After this skirmish, they only have the Asia Cup (most likely in the UAE) and a three-match home series against Australia as final prep exercises, and they can’t afford to keep experimenting and seeking out greater variety any longer.

Chinks in ODI team

The 50-over World Cup, in their own backyard, is still 15 months away and it’s understandable that attention towards that event will magnify only after this November, but the England victory threw up several early pointers that the meticulous Dravid will have taken note of.

While there is every reason for the stakeholders of Indian cricket to rejoice in the conquest of the defending 50-over World Cup champions, and that too on their own turf, numerous problem areas need addressing if India are to harbour ambitions of going all the way like they did in 2011, under the masterly stewardship of Mahendra Singh Dhoni.

For all their commitment to a modern and multi-hued approach to 20-over cricket, India’s 50-over play seems mired in the archaic. That is particularly reflective in the kind of personnel the selectors are forced to pick.

The seam-bowling-all-rounder is a particularly sought-after weapon in Indian cricket, and while Hardik Pandya fits the bill perfectly when he is able to bowl with venom like he has over the last few months, India can ill afford for their specialist bowlers not to be able to contribute with the bat at all.

Pandya and Ravindra Jadeja lend tremendous balance and weight to the batting group, both men capable of sending down 10 overs on a good day. While they offer depth at Nos. 6 and 7, this series has opened Indian eyes to the desperate need for the specialist bowlers to be able to chip in with runs on the odd occasion when the situation so demands.

The five specialist bowlers India employed in the three ODIs – Mohammed Shami, Jasprit Bumrah, Mohammed Siraj, Prasidh Krishna and Yuzvendra Chahal – hardly instill the hope and belief that they are good for even 10-15 runs each. Contrast this with the English side, which bats till No. 10 with the likes of David Willey, Craig Overton and Brydon Carse all capable of weighing in with quick, crucial runs, and a picture of a work still in progress emerges clearly.

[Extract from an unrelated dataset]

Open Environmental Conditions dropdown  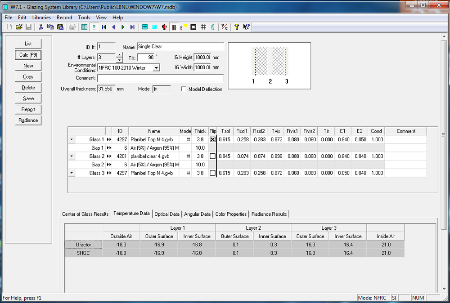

India’s ODI approach is a throwback to an era where batsmen only batted and bowlers only bowled. Pandya apart, no one in the top six is worth even a few token overs; Jadeja aside, the bowling group has no batting heft to write home about.

With all limited-overs formats rapidly veering towards cricketers who have at least two strings to their bow, India must use the time between now and next October to unearth, groom, polish, nurture and embolden all-rounders.

It’s probable that in India, spin more than pace will do the trick and the team is in a good position to summon spinning all-rounders such as Axar Patel, Washington Sundar and Krunal Pandya, but it’s imperative that those in decision-making capacities don’t miss the forest for the trees.

Top order troubles

Equally worryingly, Reece Topley exposed the Indian top-order’s fallibility against quality left-arm pace bowling all over again. In important games, India have been opened up by Pakistan’s Mohammad Amir (Champions Trophy final, 2017) and Shaheen Shah Afridi (T20 World Cup, 2021).

In keeping with that tradition, the strapping Topley took six wickets in the second ODI at Lord’s and the first three in the decider in Manchester on Sunday. That these three answer to the name of Rohit, Shikhar Dhawan and Virat Kohli, all vastly experienced with nearly 40 combined years of experience of international cricket, is extremely concerning.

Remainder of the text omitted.